### EXCERPT
We’ve written several blogs on risk assessments and controls assessments. However, these two terms are often co-mingled, used interchangeably, or incorrectly. Unfortunately, it’s very easy to do this and often if we aren’t careful even professionals in the security industry can slip up. Since it’s the start of a new year I figured it was as good a time to try and get these two sorted out and create a reference point, we can all fall back on should they start to get co-mingled again! To start off, let’s review a little background on each to cover what they are and what they are not.
A controls assessment can be either an independent assessment or self-assessment. At its most basic, it is a review of an entity’s controls. These controls typically are based on an industry framework but don’t necessarily have to be. For instance, sometimes smaller firms in an unregulated industry may have controls they’ve implemented out of operational necessity or because they wanted to be “safer” or “do the right thing”. There’s nothing wrong with this but with the number of security frameworks currently out there, there’s no reason to start from scratch if you don’t have to. Some popular frameworks include:
- NIST 800-53
- NIST Cybersecurity Framework
- COBIT 5
- ISO 270001 Annex A
- IRS Pub 1075
- HIPAA Security Rule
If your risk assessment consists of looking at a control framework and assessing whether you are compliant, then I hate to be the bearer of bad news, but you are not doing a risk assessment. If you’re starting with a control framework, a control matrix, a list of things you do, or anything other than the concept of risk, it’s unlikely that you are performing a risk assessment. These can be valuable activities but should not be described as a risk assessment!

### EXERCISE TASK A
In the piece on risk assessments and controls assessments, what are an entity's controls typically based on?
### EXERCISE TASK B
Carry the piece on risk assessments versus controls assessments forward from its final sentence.

### RECORDS SUPPLIED
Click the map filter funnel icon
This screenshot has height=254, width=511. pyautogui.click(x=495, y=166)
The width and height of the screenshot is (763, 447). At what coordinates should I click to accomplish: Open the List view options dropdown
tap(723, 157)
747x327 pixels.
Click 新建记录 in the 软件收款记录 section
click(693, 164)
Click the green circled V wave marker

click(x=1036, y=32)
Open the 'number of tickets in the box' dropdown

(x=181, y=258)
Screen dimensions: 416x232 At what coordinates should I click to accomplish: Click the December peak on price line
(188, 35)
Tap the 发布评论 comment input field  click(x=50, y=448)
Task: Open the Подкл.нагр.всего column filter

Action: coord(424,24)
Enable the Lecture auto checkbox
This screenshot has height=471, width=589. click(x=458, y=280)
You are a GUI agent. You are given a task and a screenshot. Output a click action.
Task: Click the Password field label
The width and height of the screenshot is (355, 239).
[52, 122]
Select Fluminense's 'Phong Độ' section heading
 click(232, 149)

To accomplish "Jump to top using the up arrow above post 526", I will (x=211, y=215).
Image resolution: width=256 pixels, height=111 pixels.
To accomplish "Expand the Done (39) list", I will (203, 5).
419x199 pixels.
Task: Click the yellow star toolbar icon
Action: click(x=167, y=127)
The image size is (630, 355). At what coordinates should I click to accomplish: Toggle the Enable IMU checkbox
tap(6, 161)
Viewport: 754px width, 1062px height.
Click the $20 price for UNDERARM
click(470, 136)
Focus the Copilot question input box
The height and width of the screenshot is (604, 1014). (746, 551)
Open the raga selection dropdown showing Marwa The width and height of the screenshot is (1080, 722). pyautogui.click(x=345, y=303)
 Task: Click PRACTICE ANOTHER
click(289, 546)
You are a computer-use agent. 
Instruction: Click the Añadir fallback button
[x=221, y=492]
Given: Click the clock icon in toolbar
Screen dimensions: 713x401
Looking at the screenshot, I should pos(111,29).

### EXPECTED ANSWER A
They are typically based on an industry framework.

### EXPECTED ANSWER B
Not to be overly simplistic, but with a risk assessment we really need to start by looking at the name. For an assessment to be a risk assessment it needs to start with risk! This is where a risk management framework such as NIST 800-30 makes life infinitely easier as risk can mean many different things to different people. NIST 800-30 breaks risk down into four risk factors:
Now we can go through the process to identify potential risks (i.e. identify potential threats, potential vulnerabilities, potential impact, and likelihood). Once we’ve calculated inherent risk, we come to the step that causes the most confusion between control and risk assessments. To go from inherent risk to residual risk, we need to identify whether we have a control in place to address the risk. This is where the real value of a risk assessment comes into play. If we don’t have a control in place, we now have justification for implementing a new control. After all, the risk is right there in the open now (sorry folks, no more “ignorance is bliss”). This also can be flipped on its head. What if we were to say, “Wait how come we have so many gaps in our risk assessment, we have all these other controls, but they weren’t mapped to any risks”? This could be for a couple reasons and we need to be careful not to jump to conclusions. Once we’ve done due diligence to ensure that the unmapped control does not apply to an identified risk, we may have an opportunity to start saving some time (and $$$!) by sunsetting unneeded controls!
To summarize what we’ve talked about:
- Risk Assessments identify applicable risks thereby serving to inform control decisions.
- Control assessments give us insight into our control performance, which can help with the tail-end of a risk assessment when we need to determine how to treat risk.
- Both are valuable related activities but are not the same thing!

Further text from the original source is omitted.